José Rei Amorim | Pediatra

O recente aparecimento de uma petição pública no sentido de uma abertura célere das escolas é, em si, uma iniciativa positiva, pois nenhuma evidência científica parece sustentar o seu prolongado encerramento, e o prejuízo resultante desta situação é mais ou menos consensual! Porém, nas “concessões” de medidas complementares para tornar segura a sua abertura, há uma que me parece particularmente desnecessária e excessiva: a imposição do uso de máscaras a partir dos 6 anos em ambiente escolar!

Posso compreender que sendo a prioridade a abertura das escolas, se secundarize tudo o resto desde que tal permita o regresso a uma maior normalidade das vidas de mais de um milhão de crianças e jovens!

Contudo tal sugestão constitui um retrocesso em relação às medidas até agora aceites em Portugal (utilização de máscara só a partir dos 10 anos), e em contracorrente com o que é praticado em todo o mundo civilizado, não tendo qualquer evidência científica ou pragmática a sustentá-la!

Na maioria dos países nórdicos (Finlândia, Noruega, Suécia), a máscara nunca foi recomendada para crianças em quaisquer circunstâncias.

Noutro grupo de países, a máscara foi recomendada a partir de escalões etários diversos (Dinamarca, acima dos 15 anos; Irlanda a partir dos 13; Holanda, Suíça, Letónia, Bélgica acima dos 12; Alemanha a partir dos 10/11), mas nunca dentro da sala de aulas, e raramente nas atividades de exterior!

A recomendação oficial do Centro Europeu de Prevenção e Controlo das Doenças (ECDC, sigla em inglês), vai precisamente nesse sentido: “nas escolas primárias, o uso de máscaras é recomendado para professores e outros adultos quando o distanciamento físico não possa ser garantido, embora não seja recomendado para os alunos.” É a própria Organização Mundial da Saúde (OMS) que reconhece que os professores em exercício têm uma taxa de incidência da virose sobreponível à da população geral!

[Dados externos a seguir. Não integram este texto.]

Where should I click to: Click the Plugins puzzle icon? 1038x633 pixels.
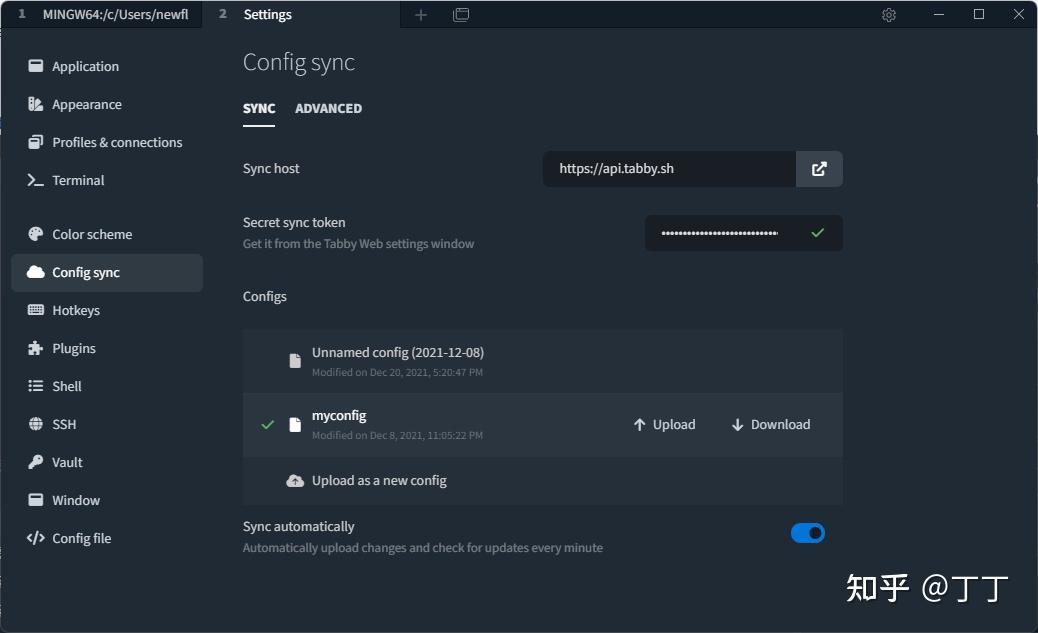point(36,348)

O uso generalizado de máscara não assenta em nenhuma evidência consistente, traduzindo mais uma medida de carácter simbólico, do que de interesse sanitário! (vd. aqui)

Sendo difícil a realização de estudos comparativos aleatórios sobre a utilidade de utilização generalizada de máscara, podemos, contudo, analisar situações concretas de diferentes políticas em populações idênticas e tentar daí extrair ilações!

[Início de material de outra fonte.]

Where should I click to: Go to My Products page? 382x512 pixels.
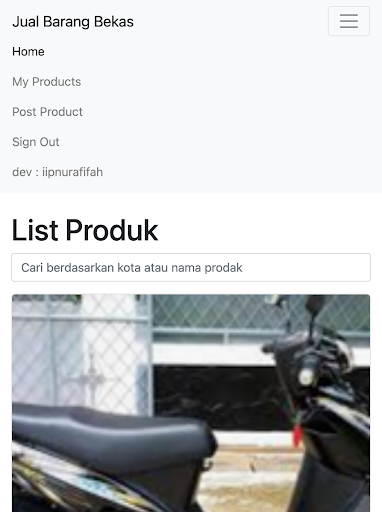[47, 82]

Os Estados da Califórnia e Flórida, tendo optado por políticas opostas no controlo da pandemia – o primeiro com medidas restritivas e uso generalizado de máscara; o segundo sem qualquer tipo de imposição desse tipo e o uso residual de máscaras –, apresentam resultados de incidência equivalentes! Mais impactante ainda é a situação da Dakota do Norte e Dakota do Sul que, com comportamentos completamente divergentes quanto ao uso de máscaras, mostram curvas de evolução pandémica absolutamente sobreponíveis!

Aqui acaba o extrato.